Member of the Pyithu Hluttaw
- Incumbent
- Assumed office 1 February 2016
- Constituency: Hpapun

Member of the Amyotha Hluttaw
- In office 31 January 2011 – 29 January 2016
- Preceded by: Position established
- Constituency: Kayin State № 5

Personal details
- Born: 22 September 1961 (age 64) Hpapun, Kayin State, Myanmar
- Party: Union Solidarity and Development Party
- Spouse: Naw Moon Lite
- Children: Sai Wint Htoo Lwin
- Parent(s): Chit Khaing (father) Hnin Sein (mother)
- Alma mater: Mawlamyaing Degree College (B.A)
- Occupation: Politician

= Sai Than Naing =

Burmese politician

Sai Than Naing (စိုင်းသန်းနိုင်; born 22 September 1961) is a Burmese politician who currently serves as a Member of Parliament in the House of Representatives for Hpapun constituency. He previously served as an Amyotha Hluttaw MP for Kayin State No. 5 constituency.

==Early life and education==
He was born on 22 September 1961 in Hpapun, Kayin State, Myanmar.

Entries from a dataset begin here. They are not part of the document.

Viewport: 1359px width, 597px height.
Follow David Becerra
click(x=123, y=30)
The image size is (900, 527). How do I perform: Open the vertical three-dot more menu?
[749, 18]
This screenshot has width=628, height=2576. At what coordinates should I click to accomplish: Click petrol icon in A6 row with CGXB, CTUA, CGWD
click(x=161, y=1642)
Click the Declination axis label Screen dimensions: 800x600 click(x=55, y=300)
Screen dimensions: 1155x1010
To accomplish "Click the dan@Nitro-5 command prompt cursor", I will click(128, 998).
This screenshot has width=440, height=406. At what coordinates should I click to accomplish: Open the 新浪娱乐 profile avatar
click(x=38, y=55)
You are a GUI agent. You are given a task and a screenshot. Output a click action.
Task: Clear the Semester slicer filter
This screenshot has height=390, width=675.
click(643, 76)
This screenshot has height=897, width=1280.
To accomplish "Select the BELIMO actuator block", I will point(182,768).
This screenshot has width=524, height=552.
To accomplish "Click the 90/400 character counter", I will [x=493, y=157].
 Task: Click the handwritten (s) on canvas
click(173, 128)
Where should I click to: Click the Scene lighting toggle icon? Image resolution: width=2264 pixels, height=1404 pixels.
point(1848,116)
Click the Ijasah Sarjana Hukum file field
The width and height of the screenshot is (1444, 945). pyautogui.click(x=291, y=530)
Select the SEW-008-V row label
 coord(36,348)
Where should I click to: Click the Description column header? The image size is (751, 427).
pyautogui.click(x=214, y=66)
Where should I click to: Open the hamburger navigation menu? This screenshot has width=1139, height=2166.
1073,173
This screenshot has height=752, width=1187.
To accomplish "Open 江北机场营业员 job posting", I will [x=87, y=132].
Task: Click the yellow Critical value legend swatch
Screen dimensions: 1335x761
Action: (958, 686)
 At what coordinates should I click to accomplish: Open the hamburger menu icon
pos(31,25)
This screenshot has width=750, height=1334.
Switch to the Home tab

He graduated with B.A and B.Ed. He has worked a school teacher.

==Political career==
He is a member of the Union Solidarity and Development Party. In the 2010 Myanmar general election, he was elected as an Amyotha Hluttaw MP for Kayin State No. 5 constituency.

In the 2015 Myanmar general election, he was elected as a House of Representatives MP for Hpapun constituency.